Mpumalanga MEC for Agriculture, Rural Development, Land and Environmental Affairs
- In office 10 May 2022 – 18 June 2024
- Premier: Refilwe Mtsweni-Tsipane
- Preceded by: Mandla Msibi
- Succeeded by: Nompumelelo Hlophe

Mpumalanga MEC for Cooperative Governance and Traditional Affairs
- In office 24 February 2021 – 10 May 2022
- Premier: Refilwe Mtsweni-Tsipane
- Preceded by: Mandla Msibi
- Succeeded by: Mandla Ndlovu

Speaker of the Mpumalanga Provincial Legislature
- In office 22 May 2019 – 24 February 2021
- Deputy: Vusi Mkhatshwa
- Preceded by: Violet Siwela

Mpumalanga MEC for Social Development
- In office 18 August 2016 – 22 May 2019
- Premier: Refilwe Mtsweni-Tsipane David Mabuza
- Preceded by: Nomsa Mtsweni
- Succeeded by: Thandi Shongwe

Personal details
- Born: Busisiwe Paulina Shiba 10 May 1965 (age 61) Breyten, Mpumalanga
- Party: African National Congress
- Children: 3
- Education: Master’s Degree (Public Management)
- Alma mater: Regenesys Business School
- Profession: Politician

= Busisiwe Shiba =

South African politician (1965)

Busisiwe Paulina "Busi" Shiba (born 10 May 1965) is a South African politician who was the Mpumalanga MEC for Agriculture, Rural Development, Land and Environmental Affairs from 2022 to 2024. She previously served as the Mpumalanga MEC for Cooperative Governance and Traditional Affairs from 2021 to 2022, as the Speaker of the Mpumalanga Provincial Legislature from 2019 to 2021 and as the MEC for Social Development from 2016 to 2019. Shiba is a member of the African National Congress (ANC).

Shiba was the mayor of the Chief Albert Luthuli Local Municipality in Carolina before former Premier of Mpumalanga and now deputy president David Mabuza reshuffled his cabinet and made Shiba the new MEC of Social Development soon after the
August 2016 local government elections. She was also appointed the convener of the Mpumalanga African National Congress Women's League (ANC).

> **ENTRIES SHOWN**:
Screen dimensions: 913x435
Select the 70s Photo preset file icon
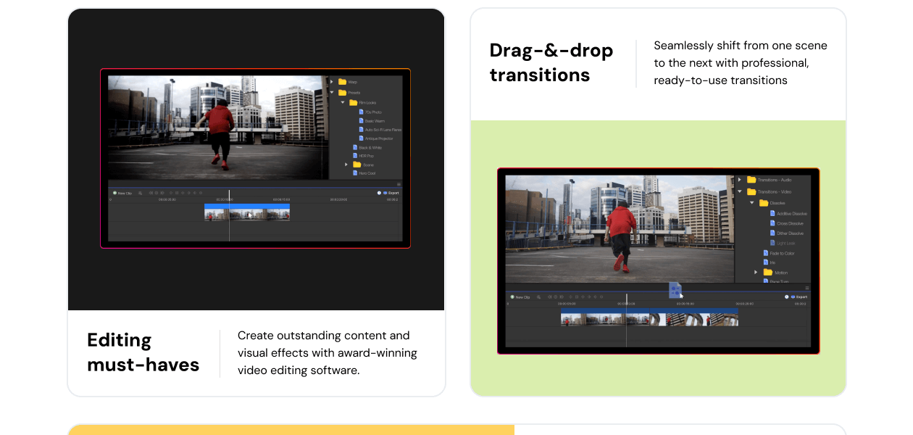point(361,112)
...
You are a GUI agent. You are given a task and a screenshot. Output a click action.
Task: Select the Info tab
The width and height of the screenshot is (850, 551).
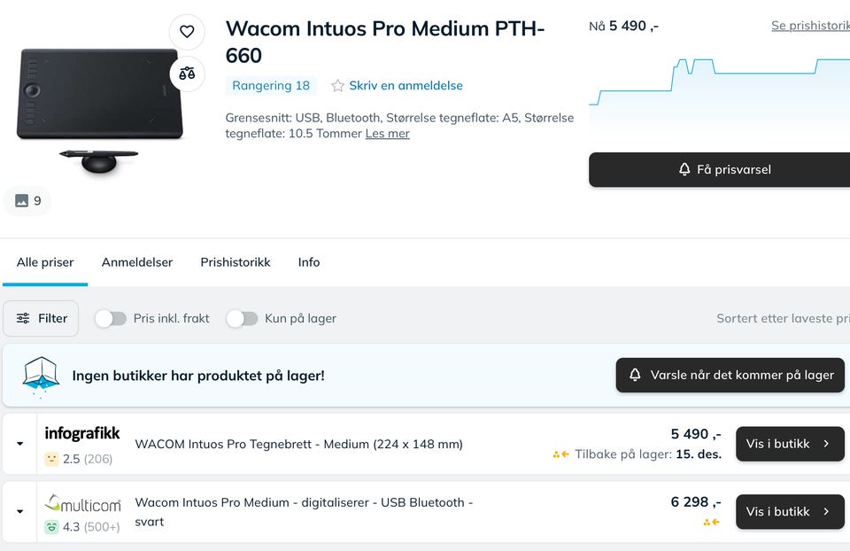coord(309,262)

> **WORK INSTRUCTION**: According to the biography of Busisiwe Shiba, what position did she hold before she became the Mpumalanga MEC for Social Development? The records have no role in this work.

> **SOLVED EXERCISE**: She was the mayor of the Chief Albert Luthuli Local Municipality in Carolina.